#### Work order
Filter the records below down to lines containing "beside".

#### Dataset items

*** Block opens ***

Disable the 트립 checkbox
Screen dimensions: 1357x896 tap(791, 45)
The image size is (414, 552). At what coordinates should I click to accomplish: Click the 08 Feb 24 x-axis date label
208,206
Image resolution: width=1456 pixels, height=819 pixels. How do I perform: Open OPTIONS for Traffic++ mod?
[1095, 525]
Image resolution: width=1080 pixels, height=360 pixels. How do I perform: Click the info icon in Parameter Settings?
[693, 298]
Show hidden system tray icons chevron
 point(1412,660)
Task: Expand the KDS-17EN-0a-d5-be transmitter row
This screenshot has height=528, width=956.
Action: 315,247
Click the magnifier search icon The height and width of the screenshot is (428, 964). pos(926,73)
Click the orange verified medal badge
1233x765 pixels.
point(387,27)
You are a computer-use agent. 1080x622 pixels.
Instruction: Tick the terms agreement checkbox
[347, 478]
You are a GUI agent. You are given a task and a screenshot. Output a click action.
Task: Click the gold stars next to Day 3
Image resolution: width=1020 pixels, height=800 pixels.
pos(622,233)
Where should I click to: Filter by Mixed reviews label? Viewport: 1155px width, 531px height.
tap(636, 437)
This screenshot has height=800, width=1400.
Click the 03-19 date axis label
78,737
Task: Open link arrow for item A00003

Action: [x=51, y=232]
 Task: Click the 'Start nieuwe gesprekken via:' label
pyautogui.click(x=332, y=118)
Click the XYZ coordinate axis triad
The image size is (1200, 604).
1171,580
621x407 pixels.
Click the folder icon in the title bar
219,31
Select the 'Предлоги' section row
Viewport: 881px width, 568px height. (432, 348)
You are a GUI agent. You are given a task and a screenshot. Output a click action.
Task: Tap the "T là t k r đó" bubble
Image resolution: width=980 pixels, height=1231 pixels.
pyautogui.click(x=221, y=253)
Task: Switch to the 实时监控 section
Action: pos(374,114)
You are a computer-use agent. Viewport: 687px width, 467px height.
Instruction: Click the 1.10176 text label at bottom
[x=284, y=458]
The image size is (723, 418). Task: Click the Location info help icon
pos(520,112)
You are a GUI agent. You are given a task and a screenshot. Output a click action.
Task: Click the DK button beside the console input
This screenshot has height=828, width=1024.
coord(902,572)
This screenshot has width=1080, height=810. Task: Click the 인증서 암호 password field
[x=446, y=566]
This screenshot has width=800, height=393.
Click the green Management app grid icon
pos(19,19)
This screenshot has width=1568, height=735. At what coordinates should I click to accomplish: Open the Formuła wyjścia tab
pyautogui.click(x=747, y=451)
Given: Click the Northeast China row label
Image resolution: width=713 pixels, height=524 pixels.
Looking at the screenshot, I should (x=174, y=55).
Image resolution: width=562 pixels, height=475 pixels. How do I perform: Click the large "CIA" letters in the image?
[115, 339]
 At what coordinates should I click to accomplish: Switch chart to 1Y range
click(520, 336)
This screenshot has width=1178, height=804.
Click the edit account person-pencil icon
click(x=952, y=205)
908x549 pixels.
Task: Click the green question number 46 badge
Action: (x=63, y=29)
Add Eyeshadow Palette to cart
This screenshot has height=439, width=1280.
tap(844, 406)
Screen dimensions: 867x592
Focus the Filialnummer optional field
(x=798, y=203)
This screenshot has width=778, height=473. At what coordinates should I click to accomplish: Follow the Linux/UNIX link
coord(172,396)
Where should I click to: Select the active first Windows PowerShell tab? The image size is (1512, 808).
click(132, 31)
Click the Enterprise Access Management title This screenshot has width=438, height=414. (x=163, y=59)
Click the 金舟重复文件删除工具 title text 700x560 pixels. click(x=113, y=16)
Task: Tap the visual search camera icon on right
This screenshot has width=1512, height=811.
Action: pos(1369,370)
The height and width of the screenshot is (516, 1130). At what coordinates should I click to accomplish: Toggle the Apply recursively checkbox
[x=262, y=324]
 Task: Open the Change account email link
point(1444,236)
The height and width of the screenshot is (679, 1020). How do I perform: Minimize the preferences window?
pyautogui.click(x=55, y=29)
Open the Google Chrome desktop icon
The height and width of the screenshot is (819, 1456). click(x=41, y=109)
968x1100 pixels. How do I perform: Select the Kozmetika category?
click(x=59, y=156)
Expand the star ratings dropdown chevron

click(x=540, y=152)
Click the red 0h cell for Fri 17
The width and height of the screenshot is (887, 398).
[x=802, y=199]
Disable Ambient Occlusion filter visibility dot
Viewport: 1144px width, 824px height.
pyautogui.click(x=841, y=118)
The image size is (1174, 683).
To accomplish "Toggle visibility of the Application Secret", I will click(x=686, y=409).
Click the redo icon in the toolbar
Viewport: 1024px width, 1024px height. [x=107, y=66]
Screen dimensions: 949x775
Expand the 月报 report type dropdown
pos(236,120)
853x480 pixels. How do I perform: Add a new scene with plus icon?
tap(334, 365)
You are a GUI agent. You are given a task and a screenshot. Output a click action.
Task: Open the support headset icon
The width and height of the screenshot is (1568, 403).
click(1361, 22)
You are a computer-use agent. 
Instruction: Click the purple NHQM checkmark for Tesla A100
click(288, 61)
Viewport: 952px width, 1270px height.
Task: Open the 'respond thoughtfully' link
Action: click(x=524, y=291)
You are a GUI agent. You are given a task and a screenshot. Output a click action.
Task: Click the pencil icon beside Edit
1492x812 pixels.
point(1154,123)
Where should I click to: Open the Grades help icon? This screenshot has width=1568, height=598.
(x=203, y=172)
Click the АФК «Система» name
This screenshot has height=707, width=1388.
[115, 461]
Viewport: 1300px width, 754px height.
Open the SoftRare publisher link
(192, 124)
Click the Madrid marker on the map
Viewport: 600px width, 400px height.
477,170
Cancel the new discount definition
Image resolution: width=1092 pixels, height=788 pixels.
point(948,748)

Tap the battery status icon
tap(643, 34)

*** Block closes ***

#### Written solution
Task: Click the DK button beside the console input
Task: Click the pencil icon beside Edit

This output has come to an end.